For a long time, economists believed that much of their job was to analyze a world of scarcity, the grim business of harvesting limited resources and distributing too few goods to too many people. And then there was the matter of decreasing returns to additional investment. Such returns were once "a familiar topic in economics," David Warsh tells us in "Knowledge and the Wealth of Nations." After all, "even the richest coal vein plays out."

Decreasing returns and scarcity animated the doomster wing of economics, of which Thomas Malthus was the principal architect. It was he who lamented overpopulation so famously, even ahead of Paul Ehrlich, and predicted bouts of "periodical misery" to adjust human numbers downward, putting them, at least now and then, in equilibrium with the world's limited riches.
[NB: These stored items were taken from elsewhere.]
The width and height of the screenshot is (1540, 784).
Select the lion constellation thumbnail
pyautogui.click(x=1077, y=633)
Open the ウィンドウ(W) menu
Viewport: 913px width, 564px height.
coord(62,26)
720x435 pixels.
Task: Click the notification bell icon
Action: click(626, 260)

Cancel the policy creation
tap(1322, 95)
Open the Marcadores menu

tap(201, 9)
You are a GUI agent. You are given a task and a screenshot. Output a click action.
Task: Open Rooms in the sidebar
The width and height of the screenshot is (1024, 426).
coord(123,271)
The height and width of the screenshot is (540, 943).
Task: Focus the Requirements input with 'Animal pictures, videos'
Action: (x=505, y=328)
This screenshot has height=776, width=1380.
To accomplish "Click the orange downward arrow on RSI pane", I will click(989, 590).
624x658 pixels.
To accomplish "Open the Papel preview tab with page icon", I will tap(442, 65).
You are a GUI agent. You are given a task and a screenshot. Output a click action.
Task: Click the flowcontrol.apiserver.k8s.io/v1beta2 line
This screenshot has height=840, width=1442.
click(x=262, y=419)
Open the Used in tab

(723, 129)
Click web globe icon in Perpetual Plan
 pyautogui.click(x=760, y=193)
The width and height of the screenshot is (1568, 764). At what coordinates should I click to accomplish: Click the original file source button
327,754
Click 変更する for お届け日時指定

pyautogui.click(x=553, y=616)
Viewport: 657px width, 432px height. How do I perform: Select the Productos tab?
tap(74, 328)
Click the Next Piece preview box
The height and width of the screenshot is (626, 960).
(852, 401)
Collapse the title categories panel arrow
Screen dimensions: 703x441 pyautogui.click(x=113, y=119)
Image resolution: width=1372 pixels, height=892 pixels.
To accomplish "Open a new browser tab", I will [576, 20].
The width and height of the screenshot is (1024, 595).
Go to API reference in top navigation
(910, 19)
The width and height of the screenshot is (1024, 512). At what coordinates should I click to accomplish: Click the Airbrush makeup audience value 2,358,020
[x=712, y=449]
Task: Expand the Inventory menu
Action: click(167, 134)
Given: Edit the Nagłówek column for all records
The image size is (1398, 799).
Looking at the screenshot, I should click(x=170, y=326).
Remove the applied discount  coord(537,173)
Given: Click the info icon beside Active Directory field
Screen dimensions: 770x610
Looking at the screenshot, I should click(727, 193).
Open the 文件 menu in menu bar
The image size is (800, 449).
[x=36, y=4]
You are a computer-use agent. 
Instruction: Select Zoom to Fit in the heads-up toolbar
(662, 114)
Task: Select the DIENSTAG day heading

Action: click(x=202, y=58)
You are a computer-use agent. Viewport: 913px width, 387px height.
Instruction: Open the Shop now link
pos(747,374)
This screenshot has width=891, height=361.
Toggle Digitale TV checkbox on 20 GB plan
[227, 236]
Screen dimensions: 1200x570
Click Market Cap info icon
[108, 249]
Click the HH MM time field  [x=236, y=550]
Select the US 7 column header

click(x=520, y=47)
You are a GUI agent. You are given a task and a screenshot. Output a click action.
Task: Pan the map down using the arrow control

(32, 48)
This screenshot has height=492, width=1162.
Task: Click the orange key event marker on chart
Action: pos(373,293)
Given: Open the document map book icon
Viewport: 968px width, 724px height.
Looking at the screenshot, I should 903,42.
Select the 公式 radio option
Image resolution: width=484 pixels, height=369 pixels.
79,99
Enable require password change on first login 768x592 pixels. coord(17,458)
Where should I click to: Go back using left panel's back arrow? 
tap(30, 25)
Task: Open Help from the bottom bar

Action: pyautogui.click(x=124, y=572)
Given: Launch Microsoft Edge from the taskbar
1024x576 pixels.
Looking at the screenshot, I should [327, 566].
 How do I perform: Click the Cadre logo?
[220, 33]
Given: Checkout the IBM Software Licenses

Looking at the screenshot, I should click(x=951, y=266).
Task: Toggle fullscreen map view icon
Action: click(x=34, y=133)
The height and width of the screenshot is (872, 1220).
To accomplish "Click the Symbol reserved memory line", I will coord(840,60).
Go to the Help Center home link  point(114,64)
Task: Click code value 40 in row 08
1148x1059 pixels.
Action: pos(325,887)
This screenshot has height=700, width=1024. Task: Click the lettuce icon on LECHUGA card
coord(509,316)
Mr. Warsh, a former economics reporter for the Boston Globe, does not intend to mock earlier theories of political economy but to tell the story of their gradual refinement over time -- especially as "one system of thought replaces another." He notes, for instance, that anti-Malthusian concepts central to the understanding of modern economic growth -- abundance and the notion of "increasing returns" -- came to compete with the scarcity school of thought. It is axiomatic to us, not least because of technology's marvelous effects, that "the same amount of work or sacrifice produces an increasing quantity of goods." But it was an idea that required special attention when it was first considered plausible.

The worry at first was that, in theory, increasing returns -- where they proved possible -- would create monopoly power. In Adam Smith's famous pin factory, division of labor and specialization yielded increasing returns. But why wouldn't the pin factory, or any other enterprise generating increasing returns, increase itself (so to speak) at the expense of every other enterprise of lesser aptitude and slower growth? Monopoly power would then undermine the competition that, in Smith's view, put markets on their virtuous path.

It remained a worry -- and a conceptual conundrum -- for a long time to come. Fifty years ago, the economist George Stigler framed the problem this way: "Either the division of labor is limited by the extent of the market, and, characteristically, industries are monopolized; or, industries are characteristically competitive." If they are indeed characteristically competitive, then the monopoly-threatening aspect of Adam Smith's view is, as Mr. Stigler noted, either "false or of little significance." Like many modern economists, he sided with the reliably competitive nature of industrial growth, and the fate of modern economies has borne him out.
DETAILS

[The Wealth of Nations]
KNOWLEDGE AND THE WEALTH OF NATIONS
By David Warsh
(W.W. Norton & Co., 426 pages, $27.95)

But what about growth itself -- especially the sustained economic growth that we now take for granted (however sluggish it may be at times)? At an informal academic conference in Buffalo, N.Y., in 1988 -- assembled by Jack Kemp, then a member of the House -- the Stanford economist Paul Romer presented a paper that ultimately turned the economic thinking on its ear. In Mr. Romer's work, as Mr. Warsh puts it, "the concept of intellectual property was, if not exactly 'discovered,' then formally characterized for the first time in the context of growth." Mr. Romer saw that knowledge was "both an input and output of production."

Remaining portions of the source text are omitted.